Spanien schließt sich Initiative an, Putin vor den Internationalen Gerichtshof zu bringen
Spanien will Wladimir Putin vor den Internationalen Strafgerichtshof bringen, um ihn für die von den russischen Streitkräften begangenen "Kriegsverbrechen" zur Rechenschaft zu ziehen, berichtet EURACTIVs Partner EFE.
Spanien wird sich der Initiative anschließen, den russischen Präsidenten Wladimir Putin vor den Internationalen Strafgerichtshof (IStGH) in Den Haag zu bringen, um ihn für die von den russischen Streitkräften während der Invasion in der Ukraine begangenen „Kriegsverbrechen“ zur Rechenschaft zu ziehen, berichtet EURACTIVs Partner EFE.
In einem Interview mit dem privaten Fernsehsender Telecinco betonte Außenminister José Manuel Albares, dass Putins Invasion in der Ukraine für ihn „nicht ohne ihren Preis“ bleiben werde.
Albares erklärte, das Ziel seiner Regierung sei es nun, „sicherzustellen, dass die Ukraine weiterhin in Frieden lebt“. Madrid hat jedoch vor kurzem eine zweite Lieferung tödlicher Waffen in die Ukraine geschickt, hauptsächlich Panzerabwehrraketen und Munition, um die russische Invasion abzuwehren.
Ministerpräsident Pedro Sánchez bestätigte, dass Spanien seinen Militärhaushalt aufstocken wird – wahrscheinlich auf zwei Prozent seines BIP gemäß den Anforderungen der NATO -, um den neuen Herausforderungen für die Sicherheit des Landes durch die Bedrohung durch Russland in Osteuropa zu begegnen.
Die Aufstockung wurde von der Exekutive am Dienstag (15. März) unterstützt, obwohl einige Mitglieder des Koalitionspartners, der linken Partei Unidas Podemos, dies kritisierten.
Sánchez mahnte, Europa müsse „zur Kenntnis nehmen“, was in der Ukraine geschehe.
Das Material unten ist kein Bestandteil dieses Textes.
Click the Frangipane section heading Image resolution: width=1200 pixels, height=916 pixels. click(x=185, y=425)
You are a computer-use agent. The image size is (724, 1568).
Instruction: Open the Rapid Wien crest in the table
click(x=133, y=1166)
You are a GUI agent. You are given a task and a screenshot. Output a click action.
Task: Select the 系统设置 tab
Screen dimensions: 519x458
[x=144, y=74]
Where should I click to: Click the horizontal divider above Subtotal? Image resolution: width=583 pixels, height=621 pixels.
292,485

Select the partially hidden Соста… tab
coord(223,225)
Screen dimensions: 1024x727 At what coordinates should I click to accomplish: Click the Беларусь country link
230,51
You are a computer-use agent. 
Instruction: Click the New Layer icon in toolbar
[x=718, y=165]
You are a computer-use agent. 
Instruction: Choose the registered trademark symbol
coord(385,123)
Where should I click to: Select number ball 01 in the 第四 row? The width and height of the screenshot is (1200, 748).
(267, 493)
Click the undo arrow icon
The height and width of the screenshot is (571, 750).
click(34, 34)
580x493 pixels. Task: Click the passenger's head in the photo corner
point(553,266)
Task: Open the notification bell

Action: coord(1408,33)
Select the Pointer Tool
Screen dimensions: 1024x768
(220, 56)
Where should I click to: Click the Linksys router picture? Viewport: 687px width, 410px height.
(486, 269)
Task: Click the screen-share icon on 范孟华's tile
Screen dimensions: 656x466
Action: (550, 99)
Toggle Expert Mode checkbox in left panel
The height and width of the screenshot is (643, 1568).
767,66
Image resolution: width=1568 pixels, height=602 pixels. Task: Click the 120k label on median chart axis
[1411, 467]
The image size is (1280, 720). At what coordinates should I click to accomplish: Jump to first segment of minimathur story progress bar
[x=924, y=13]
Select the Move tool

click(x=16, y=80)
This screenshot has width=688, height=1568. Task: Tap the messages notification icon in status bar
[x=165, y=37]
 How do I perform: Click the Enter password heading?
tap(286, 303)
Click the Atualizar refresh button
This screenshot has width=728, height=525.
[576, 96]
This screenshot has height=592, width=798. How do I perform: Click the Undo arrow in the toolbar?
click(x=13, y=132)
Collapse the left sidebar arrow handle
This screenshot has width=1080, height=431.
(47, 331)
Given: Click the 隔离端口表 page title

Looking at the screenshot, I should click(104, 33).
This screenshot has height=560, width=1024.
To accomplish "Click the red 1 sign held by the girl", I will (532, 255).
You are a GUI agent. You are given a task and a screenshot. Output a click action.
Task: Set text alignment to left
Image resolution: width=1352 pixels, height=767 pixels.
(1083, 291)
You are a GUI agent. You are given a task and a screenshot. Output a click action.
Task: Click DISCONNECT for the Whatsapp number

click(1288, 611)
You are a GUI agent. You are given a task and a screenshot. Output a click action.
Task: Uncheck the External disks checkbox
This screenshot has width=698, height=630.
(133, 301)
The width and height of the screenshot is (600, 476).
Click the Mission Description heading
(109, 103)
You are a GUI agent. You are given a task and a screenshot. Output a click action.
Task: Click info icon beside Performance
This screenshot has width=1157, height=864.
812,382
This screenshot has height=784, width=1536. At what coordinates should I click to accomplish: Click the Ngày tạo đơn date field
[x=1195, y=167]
Außerdem müsse die EU ihre Energieabhängigkeit von Russland verringern und gemeinsam mit ihren NATO-Verbündeten ihre Verteidigungskapazitäten verbessern, sagte er in einem vom Privatsender La Sexta ausgestrahlten Interview.
„Wir müssen Putin jetzt stoppen, in der Ukraine, denn wir wissen nicht, welches Land als nächstes dran ist“, warnte Sánchez, der sagte, dass es mit Unidas Podemos keinen Streit über die spanische Position im Konflikt mit Russland gebe.
Auf die Frage, ob die „Gefahr eines Dritten Weltkriegs“ bestehe, stellte Sánchez klar, dass dies genau das sei, was die EU und die USA vermeiden wollten.